Non è fatta di urgenze, caos o scadenze… ma consuma energia ogni giorno.
🫥 Stress nascosto: quando sei concentrato… ma teso.
Ci sono giornate in cui ti senti di lavorare bene: sei attento, produttivo, sul pezzo.
Eppure, se qualcuno ti guardasse da fuori, noterebbe una cosa: spalle incurvate, labbra strette, respiro corto.
Capita anche a me.
Soprattutto quando sono molto concentrato.
Me ne accorgo all’improvviso: sono immerso in quello che sto facendo, ma il corpo è teso, in modalità allerta, come se ci fosse qualcosa da difendere o da controllare.
Questa è una forma di stress nascosto.
In realtà non te ne accorgi quasi, e non ti viene nemmeno da chiamarlo stress, perché:
- non ti senti in difficoltà
- non sei in ritardo
- non c’è nulla di gravissimo che sta per succedere
Eppure il corpo sta pagando un costo energetico.

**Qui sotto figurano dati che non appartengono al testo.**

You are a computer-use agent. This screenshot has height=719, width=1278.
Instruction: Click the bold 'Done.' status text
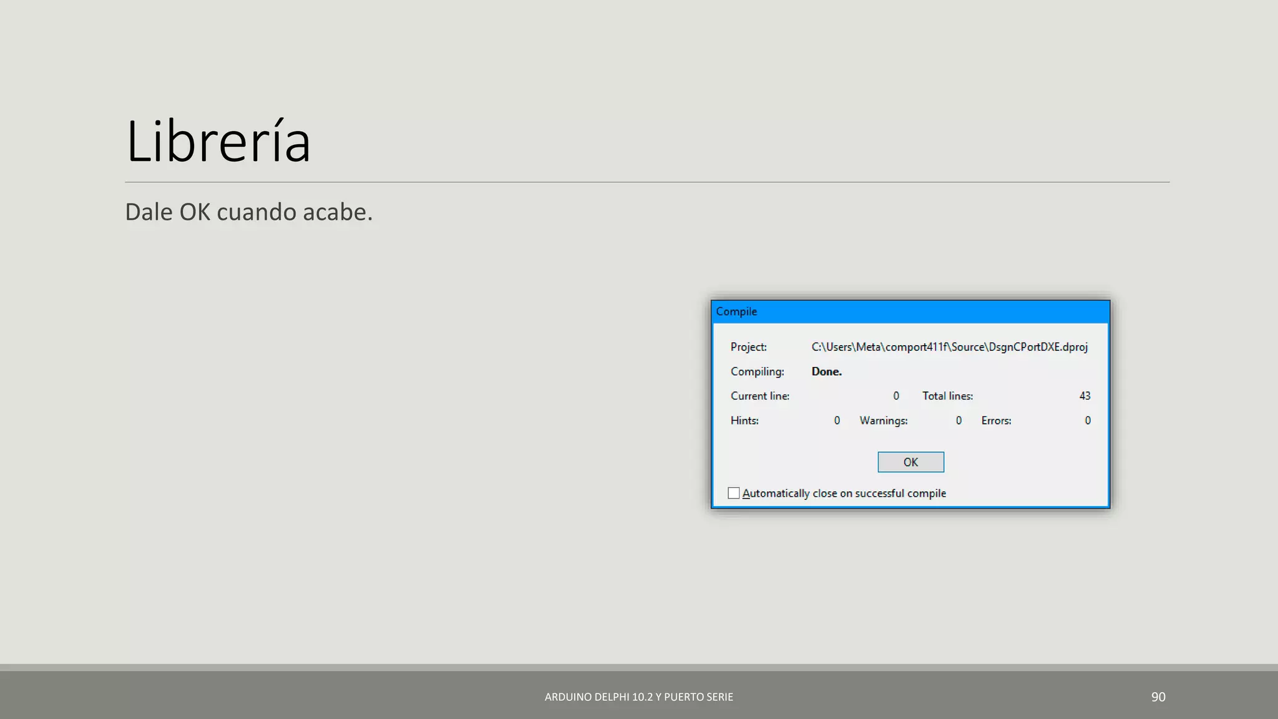pos(826,371)
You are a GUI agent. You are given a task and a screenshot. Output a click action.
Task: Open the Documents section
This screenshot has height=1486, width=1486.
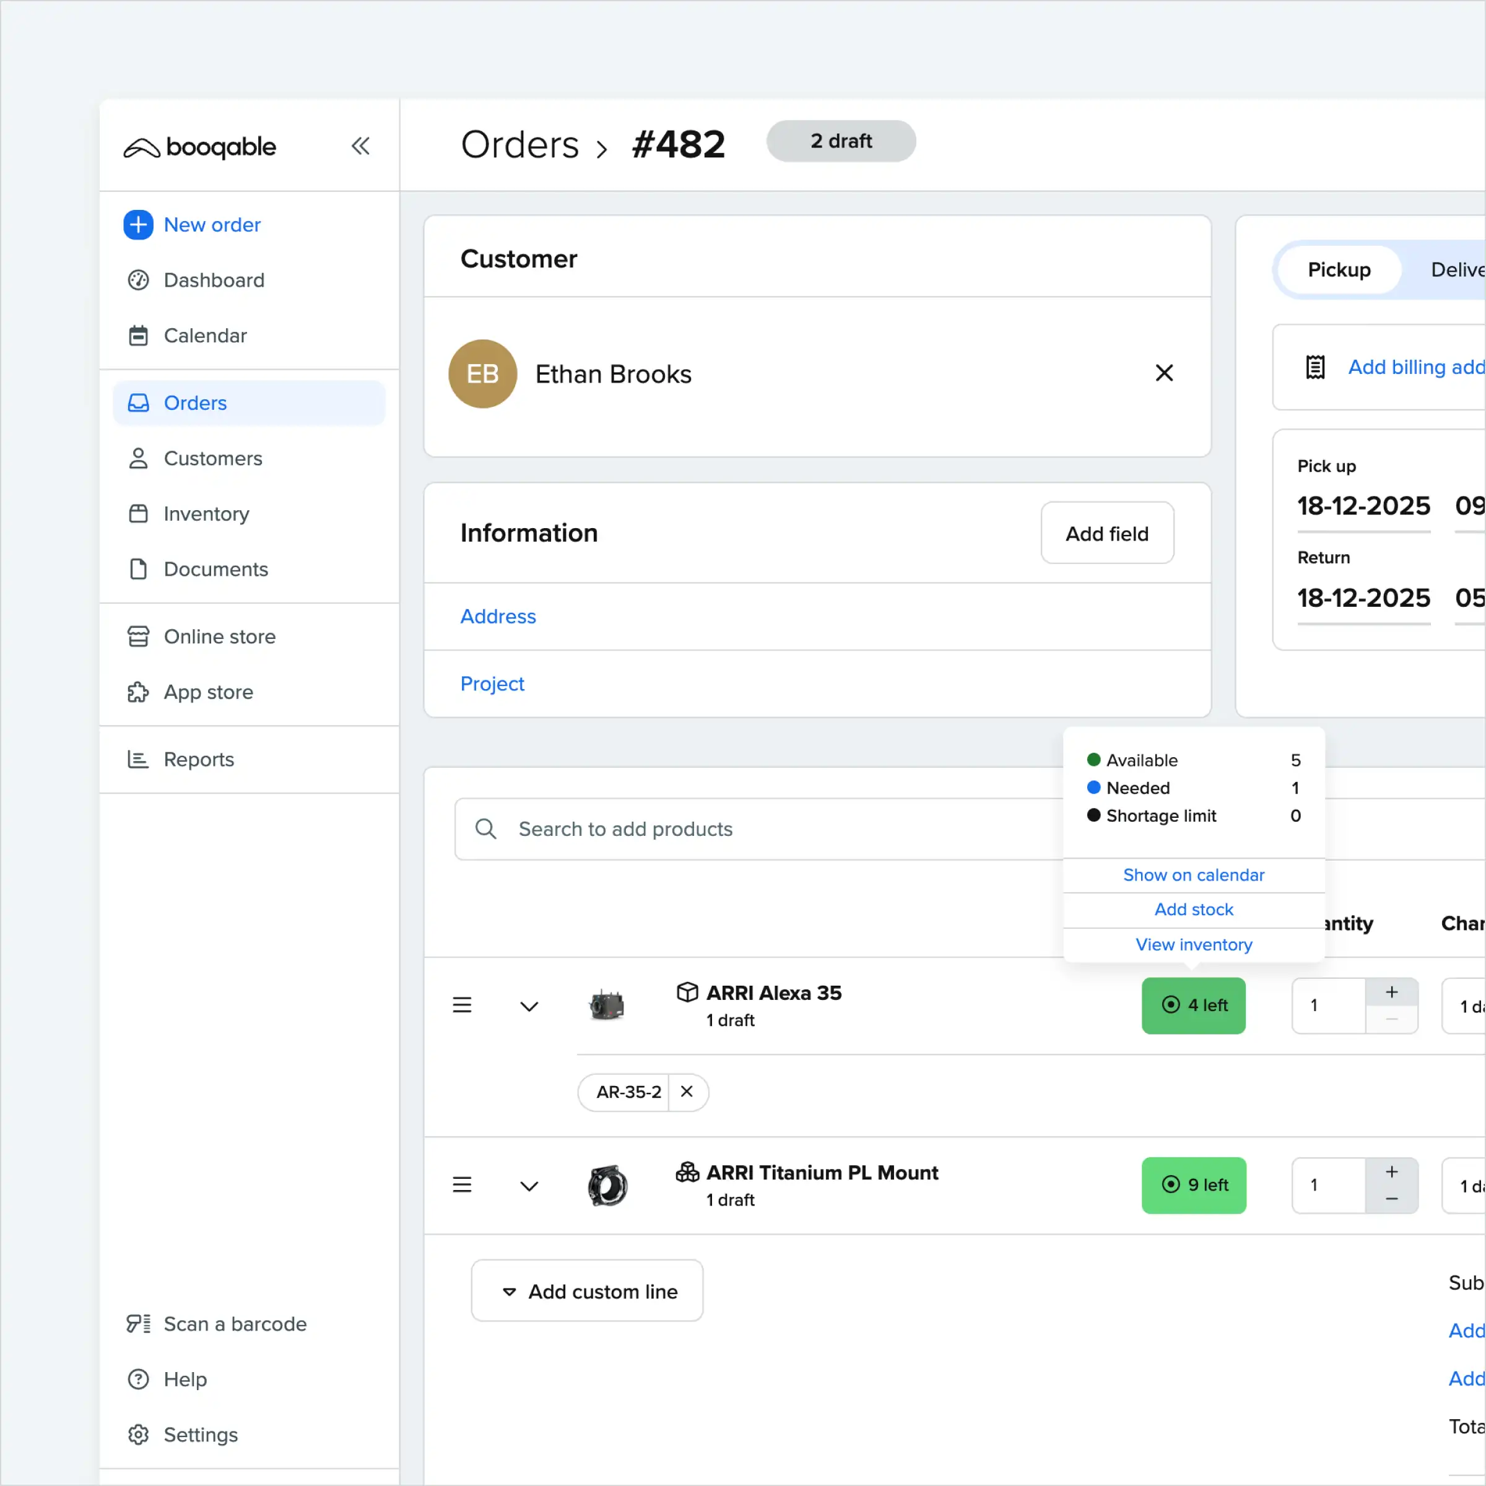pos(215,569)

Dal punto di vista del cervello succede questo: quando siamo focalizzati su un compito importante, il sistema nervoso tende a irrigidirsi per garantire la prestazione.
Il problema nasce quando questa modalità diventa continua: ore, giorni, settimane.
Dal punto di vista neuroscientifico, questa è una forma di attivazione prolungata del sistema nervoso “simpatico”.
Il corpo rimane in modalità “allerta” anche quando non c’è una minaccia reale.
È uno stress a bassa intensità, ma ad alto consumo energetico.
Quando me ne accorgo non smetto di lavorare.
Faccio una cosa molto semplice: sorrido.
Poi lascio andare le spalle, rilasso la mascella e respiro un po’ più a fondo, continuando quello che stavo facendo.
Non è rilassamento.
È ricordare al corpo che non è sotto minaccia.
Spesso basta questo per cambiare la qualità della giornata.
👉 Ti è mai capitato di sentirti efficace, ma teso, e arrivare a fine giornata senza energia?